Reporter: Grace Olivia | Editor: Wahyu T.Rahmawati
KONTAN.CO.ID - JAKARTA. Neraca transaksi berjalan Indonesia sepanjang kuartal-III 2018 kembali mengalami deifsit, bahkan melebar menjadi US$ 8,8 miliar atau setara 3,37% dari produk domestik bruto (PDB). Salah satu penyebabnya ialah ketergantungan terhadap jasa angkut logistik dari mancanegara yang membuat neraca perdagangan jasa terus mencetak defisit.
Namun, Indonesia sejatinya memiliki sejumlah sektor yang berpotensi menjadi sumber penerimaan perdagangan jasa yang besar dan mampu menutupi defisit. Kepala Pusat Kebijakan Pendapatan Negara Badan Kebijakan Fiskal (BKF) Kementerian Keuangan Rofyanto Kurniawan mengatakan, pemerintah tengah mempersiapkan sejumlah kebijakan yang dapat mendongkrak ekspor jasa.
Di antaranya, memperluas cakupan ekspor jasa dengan pengenaan PPN 0%. Sebelumnya, BKF sempat menyebut, ketentuan perluasan kebijakan tersebut bakal rampung akhir tahun ini.
Selain itu, ada kebijakan lain yang tengah digodok pemerintah terkait jasa kena pajak untuk angkutan tertentu. "Untuk mendorong industri jasa angkutan udara nasional, maka jasa kena pajak sewa alat angkutan udara internasional atas penyerahannya tidak dipungut PPN," ujar Rofyanto kepada Kontan.co.id, Minggu (11/11).
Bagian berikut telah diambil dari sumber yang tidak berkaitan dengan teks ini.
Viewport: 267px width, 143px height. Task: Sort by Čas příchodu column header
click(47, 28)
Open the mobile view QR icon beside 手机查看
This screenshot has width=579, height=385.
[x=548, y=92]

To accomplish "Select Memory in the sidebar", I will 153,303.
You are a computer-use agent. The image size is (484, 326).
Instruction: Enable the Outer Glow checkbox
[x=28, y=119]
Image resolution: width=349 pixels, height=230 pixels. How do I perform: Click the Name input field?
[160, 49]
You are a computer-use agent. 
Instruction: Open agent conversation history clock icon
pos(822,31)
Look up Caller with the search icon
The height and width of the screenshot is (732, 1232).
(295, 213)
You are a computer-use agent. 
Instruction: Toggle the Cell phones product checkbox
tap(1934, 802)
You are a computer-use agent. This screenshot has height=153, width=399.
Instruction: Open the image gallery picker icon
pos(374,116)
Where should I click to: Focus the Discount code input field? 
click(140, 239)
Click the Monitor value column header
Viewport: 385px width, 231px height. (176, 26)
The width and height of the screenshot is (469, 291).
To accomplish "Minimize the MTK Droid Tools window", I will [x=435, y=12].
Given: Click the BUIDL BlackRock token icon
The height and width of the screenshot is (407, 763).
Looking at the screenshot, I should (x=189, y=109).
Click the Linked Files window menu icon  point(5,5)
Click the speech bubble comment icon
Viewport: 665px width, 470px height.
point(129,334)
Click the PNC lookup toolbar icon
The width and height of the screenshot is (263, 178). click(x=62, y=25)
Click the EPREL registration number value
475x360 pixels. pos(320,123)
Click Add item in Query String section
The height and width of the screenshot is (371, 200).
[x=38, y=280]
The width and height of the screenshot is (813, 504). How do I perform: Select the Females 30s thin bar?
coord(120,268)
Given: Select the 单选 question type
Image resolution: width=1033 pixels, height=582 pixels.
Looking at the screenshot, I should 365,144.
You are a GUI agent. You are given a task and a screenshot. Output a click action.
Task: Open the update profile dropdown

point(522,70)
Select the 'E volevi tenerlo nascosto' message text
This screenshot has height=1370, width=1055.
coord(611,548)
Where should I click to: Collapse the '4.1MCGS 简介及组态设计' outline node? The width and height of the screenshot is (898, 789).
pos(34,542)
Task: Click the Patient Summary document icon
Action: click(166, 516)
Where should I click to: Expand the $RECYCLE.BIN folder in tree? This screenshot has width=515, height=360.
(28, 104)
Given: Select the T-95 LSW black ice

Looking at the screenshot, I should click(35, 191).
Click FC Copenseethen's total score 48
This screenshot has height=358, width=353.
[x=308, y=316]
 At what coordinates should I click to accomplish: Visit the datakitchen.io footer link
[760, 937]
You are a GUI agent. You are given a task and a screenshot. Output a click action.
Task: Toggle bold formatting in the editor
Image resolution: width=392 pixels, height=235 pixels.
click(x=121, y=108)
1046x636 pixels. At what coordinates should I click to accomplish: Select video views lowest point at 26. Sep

Sayang, Rofyanto belum merespon lebih lanjut mengenai wacana kebijakan ini akan seperti apa lebih jelasnya.
Adapun di sisi lain, Ekonom Center of Reform on Economics (Core) Indonesia Muhammad Faisal, mengatakan, sejatinya tidak hanya Indonesia yang mengalami defisit pada perdagangan jasa angkutan, tetapi Thailand dan Vietnam juga. "Tapi, mereka bisa menanggulanginya dengan pariwisata. Jasa perjalanan/pariwisata mereka surplus sehingga dapat menutupi defisit," ujar Faisal, Minggu (11/11).
Faisal menilai, pariwisata Indonesia masih memiliki ruang untuk pengembangan lebih lanjut dan masif. Kemajuan pariwisata nantinya, menurut dia, bakal turut berpengaruh mendorong sektor industri manufaktur maupun industri barang lainnya seperti makanan dan kerajinan tangan.
Setali tiga uang, Ekonom Institute for Development of Economics and Finance (Indef) Bhima Yudhistira juga menyoroti pariwisata sebagai sektor yang berpotensi menjadi solusi defisit neraca jasa Indonesia selama ini.
"Kalau susah mengganti kapal asing karena dari skala ekonomi kita susah bersaing dalam hal logistik domestik, kita bisa bermain dari segi pariwisata untuk menutup defisit jasa, seperti Thailand," kata Bhima.
Tak hanya pariwisata, Bhima juga mengimbau agar pemerintah jeli melihat potensi pasar jasa di ASEAN. "Contohnya Thailand, mereka itu salah satu negara dengan pertumbuhan populasi lanjut usia (lansia) tercepat saat ini sehingga membutuhkan banyak jasa personal perawat khusus lansia," terang Bhima.
Pemerintah, dalam hal ini, seharusnya bisa mengoptimalkan program vokasi yang spesifik mengarah pada kebutuhan tersebut. "Jadi vokasi jangan lagi ditujukan untuk bidang yang industrinya saja sudah lebih pilih pakai robot," kata Bhima.
Adapun, di saat yang bersamaan, pemerintah tetap perlu menekan pembayaran jasa transportasi yang selama ini menjadi kontributor terbesar defisit neraca perdagangan jasa. "Ini salah satu faktor masalah yang struktural dan harus bisa kita tekan," tandas Bhima.